Spear acknowledged the order. “Supposing he doesn’t make it all the way. I mean not answering and all of that. I suppose he’s off his mind again.”r />
“That’s his bad luck,” Noel said. “We’re not risking anybody outside. Spear,” he added, “this may sound silly, but we’ve got to remember where we are and all we don’t know about this place. I want you to pass this on to Major Beloit too. Confidentially. Tell him to be careful. We don’t know for sure what’s in that suit. Maybe it’s Pembroke and maybe it’s something else.”
“Migod, you don’t think that!” Spear couldn’t believe he was hearing it. Not Major Noel!
“I’m not taking any chances,” Noel repeated emphatically. “I don’t want you to take any, or especially Major Beloit to take any. Impress on him that he’s to find out what’s in that suit before he lets it through the lock. He’s not to risk anything himself. Not with the drive out. Tell him to get a look inside that helmet before he opens the lock. Get me?”

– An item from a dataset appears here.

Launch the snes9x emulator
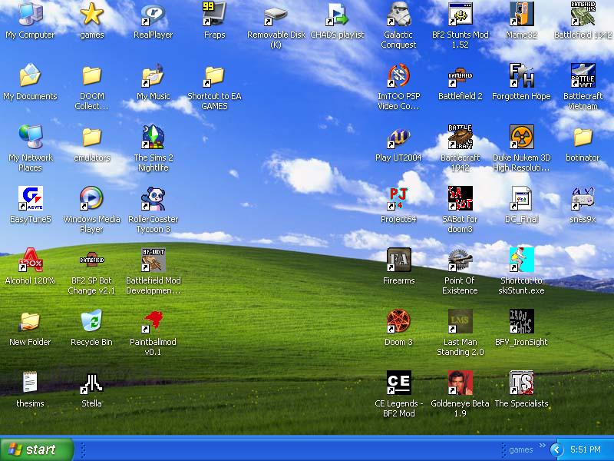click(x=583, y=200)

“I get you,” Spear said. “Christ!”
13
VINING HAD come down to his post at the main reactor control heavy with interrupted sleep. Major Beloit watched him narrowly now that the grotesque pressure suit trudged very near, trailing a cloud of dust from its awkward steps back to the edge of the spotlight cast upon it. Earlier they had taken down the big panel of controls, for the third time in fact, seeking some disorder in its dense vinery of tubes and wires, and there was little point in Vining watching his post at the dismantled mess. Except that the emergency standing operating procedure stipulated his being there.
The telephone gong jangled sharply.
It was Major Noel. “Beloit, under no circumstances are you to come personally close to Pembroke. You are to stay out of the entry lock. Pembroke is to be brought up to the command post on the hoist, and you are to stay out of that too. I don’t intend to risk my chief engineer. That’s all.”